I loved the first Strike Solitaire game. Like, to the point that my A- review of the game probably didn’t capture just how much I enjoyed it. I was thoroughly addicted to it, and played it until I’d gotten a perfect score on every level at both difficulties. I don’t usually take that kind of completionist attitude to games, so that should tell you everything you need to know about how much I liked it.
It should also tell you how disappointed I was to discover that Strike Solitaire 2 is nowhere near as strong a game. In most respects it’s identical, but it differs in one crucial aspect: it’s nowhere near as fair. Where the first game had paid DLC that was there if you needed it — but was by no means necessary to achieving 100% — this time out the game has had its difficulty ramped up so significantly that I can’t imagine finishing it without paying a cent out of pocket. Let me put it this way: included with the game’s review code was $100k in in-game currency. I’d used it all up by the fourth or fifth level, playing just on the easiest level.

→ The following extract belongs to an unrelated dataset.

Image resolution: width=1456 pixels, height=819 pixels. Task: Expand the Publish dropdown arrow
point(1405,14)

It would be one thing, of course, if this was simply a symptom of the game being harder. The fact I 100%-ed the first game probably signals it may have been a little on the easy side, and could stand to be a little more challenging. But Strike Solitaire 2 isn’t just a little more challenging — it frequently throws levels at you that are literally impossible. Levels where the first card you have to match has no pair in the dealer’s deck, decks with an odd number of cards (thus ensuring that not every card has a match): while the first of those things is bound to happen in any game of solitaire, and the second happened every so often in the first Strike Solitaire, they happen in Strike Solitaire 2 so frequently that it borders on the absurd.

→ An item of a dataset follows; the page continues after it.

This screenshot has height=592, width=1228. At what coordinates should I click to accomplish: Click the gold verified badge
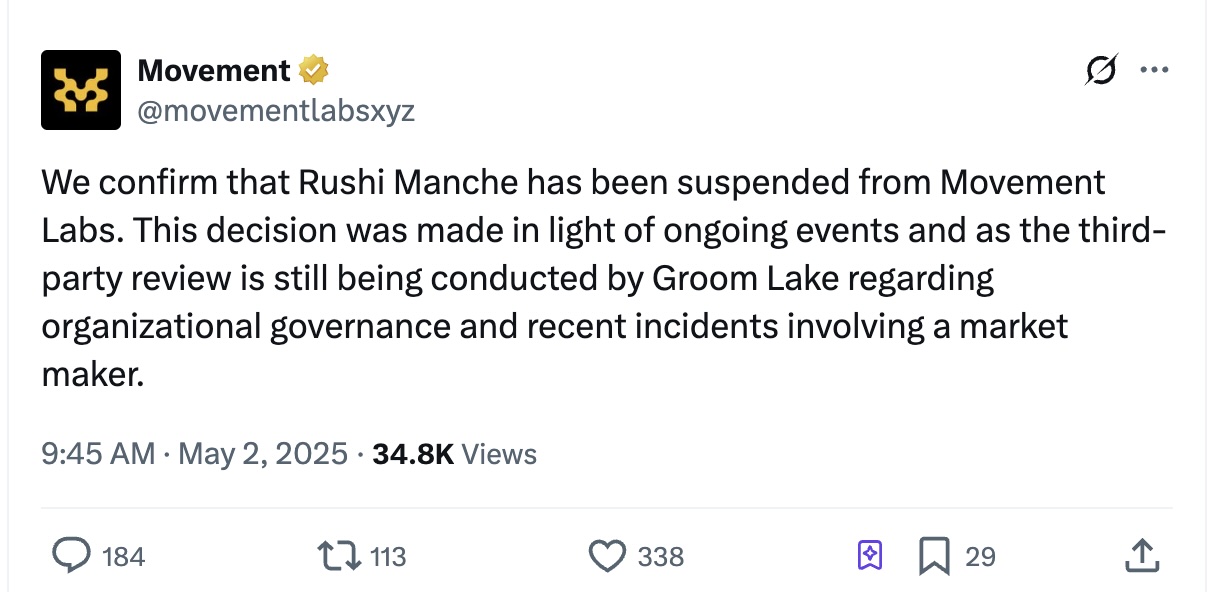[x=314, y=71]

Which, as I said, is extraordinarily unfortunate if for no other reason than I loved — loved loved LOVED — that first game. It is, without any hint of hyperbole, one of my favourite games of 2015 so far. But Strike Solitaire 2? To the extent it’s possible to be deeply disappointed by a budget-priced casual game on the Vita, I’m pretty let down. Pick it up, I guess, if you have love of this solitaire variation and unlimited DLC funds, but otherwise, don’t even bother.